Ouvir para esquecer



«Say», Cat Power.

É triste assistir à decadência de um artista. Nunca tive essa experiência de forma tão directa como no concerto de Cat Power por ocasião da edição de 2014 do Super Bock Super Rock. Foi um espectáculo atípico a vários níveis e a culpa não foi apenas de Chan Marshall, cuja atribulada carreira dava para escrever vários livros. Em primeiro lugar, caiu uma inesperada chuvada ao princípio da noite, que obrigou à reformulação do alinhamento do palco secundário. O concerto de Cat Power foi adiado e depois encurtado, também devido às exigências do espectáculo acústico de Eddie Vedder no palco principal.

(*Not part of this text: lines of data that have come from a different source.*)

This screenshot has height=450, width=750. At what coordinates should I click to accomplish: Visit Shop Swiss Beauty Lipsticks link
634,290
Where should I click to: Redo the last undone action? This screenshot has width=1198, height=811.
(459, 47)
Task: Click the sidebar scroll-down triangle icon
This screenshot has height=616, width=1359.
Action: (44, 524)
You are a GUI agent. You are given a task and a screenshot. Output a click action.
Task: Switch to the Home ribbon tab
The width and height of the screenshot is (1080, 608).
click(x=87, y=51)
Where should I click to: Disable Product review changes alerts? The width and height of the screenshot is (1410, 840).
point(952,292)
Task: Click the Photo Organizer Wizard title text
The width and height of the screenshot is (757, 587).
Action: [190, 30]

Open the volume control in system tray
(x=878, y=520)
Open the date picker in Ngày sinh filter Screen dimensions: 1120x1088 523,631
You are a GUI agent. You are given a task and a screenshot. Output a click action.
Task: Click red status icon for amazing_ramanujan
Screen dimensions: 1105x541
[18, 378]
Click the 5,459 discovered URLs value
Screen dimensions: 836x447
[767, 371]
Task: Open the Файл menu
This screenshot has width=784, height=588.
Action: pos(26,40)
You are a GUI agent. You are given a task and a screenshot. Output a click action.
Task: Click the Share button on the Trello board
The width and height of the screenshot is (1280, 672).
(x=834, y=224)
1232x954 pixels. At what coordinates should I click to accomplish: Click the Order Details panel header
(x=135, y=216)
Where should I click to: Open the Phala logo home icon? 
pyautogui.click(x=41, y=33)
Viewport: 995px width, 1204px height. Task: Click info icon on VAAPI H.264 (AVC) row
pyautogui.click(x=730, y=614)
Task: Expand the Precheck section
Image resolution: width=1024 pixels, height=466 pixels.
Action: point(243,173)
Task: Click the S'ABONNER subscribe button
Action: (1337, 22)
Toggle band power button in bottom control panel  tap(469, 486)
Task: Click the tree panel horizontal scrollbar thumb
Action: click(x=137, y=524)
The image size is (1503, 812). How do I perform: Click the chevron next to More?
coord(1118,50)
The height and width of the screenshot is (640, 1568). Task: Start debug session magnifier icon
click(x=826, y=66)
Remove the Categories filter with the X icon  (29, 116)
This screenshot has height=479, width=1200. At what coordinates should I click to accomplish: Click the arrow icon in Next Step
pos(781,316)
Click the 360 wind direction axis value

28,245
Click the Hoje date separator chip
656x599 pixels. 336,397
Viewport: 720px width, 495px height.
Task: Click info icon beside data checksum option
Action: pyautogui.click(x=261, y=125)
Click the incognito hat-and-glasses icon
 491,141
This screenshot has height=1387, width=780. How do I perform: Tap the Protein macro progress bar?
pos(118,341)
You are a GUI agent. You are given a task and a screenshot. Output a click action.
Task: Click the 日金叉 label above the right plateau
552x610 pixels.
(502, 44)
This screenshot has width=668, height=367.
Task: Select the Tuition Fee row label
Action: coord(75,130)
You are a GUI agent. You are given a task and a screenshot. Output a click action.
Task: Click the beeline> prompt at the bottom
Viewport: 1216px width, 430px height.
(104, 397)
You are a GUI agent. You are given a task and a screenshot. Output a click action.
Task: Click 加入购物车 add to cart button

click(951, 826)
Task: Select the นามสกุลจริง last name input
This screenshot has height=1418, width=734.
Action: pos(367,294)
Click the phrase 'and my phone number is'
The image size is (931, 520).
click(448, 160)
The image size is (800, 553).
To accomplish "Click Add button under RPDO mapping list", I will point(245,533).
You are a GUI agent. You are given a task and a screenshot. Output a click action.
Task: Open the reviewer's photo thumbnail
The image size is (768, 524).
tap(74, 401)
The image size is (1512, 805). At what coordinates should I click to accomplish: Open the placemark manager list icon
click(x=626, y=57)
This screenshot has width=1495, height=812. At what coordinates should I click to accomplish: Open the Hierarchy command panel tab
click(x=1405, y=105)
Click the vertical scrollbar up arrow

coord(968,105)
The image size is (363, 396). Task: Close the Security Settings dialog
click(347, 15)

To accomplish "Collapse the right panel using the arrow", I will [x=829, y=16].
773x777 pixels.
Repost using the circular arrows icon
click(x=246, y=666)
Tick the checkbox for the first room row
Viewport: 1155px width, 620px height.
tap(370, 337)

Chan Marshall lá subiu ao palco com algumas horas de atraso, com um ar pesado e envelhecido, vestindo uma camisa xadrez de flanela sobre uma t-shirt dos Wu-Tang Clan. O que se seguiu foi um espectáculo verdadeiramente deprimente, em que apesar do esforço e boa vontade a artista não conseguiu mais do que parecer uma má imitação de si própria. Perante uma banda competente, que olhava para a cantora com a condescendência de quem já viu demasiado ao longo da tournée, Chan Marshall interpretou meia dúzia de canções com um ar desorientado e uma voz que alternava entre o mau e o irreconhecível. E se nas pausas entre a música a artista entrava em monólogos incompreensíveis, o mais desconcertante estava guardado para o fim. Com o final abrupto do concerto, Chan Marshall decidiu agradecer às primeiras filas do público oferecendo tudo o que tinha à mão: desde setlists e autocolantes promocionais às flores que pouco antes um fã lhe tinha oferecido até, por fim, ao conteúdo da própria carteira.

Quando soube que Cat Power voltaria este ano a Portugal para um concerto no CCB, decidi desde logo ficar em casa. As memórias do concerto do Super Bock ainda me assombram sempre que volto a uma discografia repleta de grandes momentos. Refugiei-me nos discos e não arrisquei outra desilusão.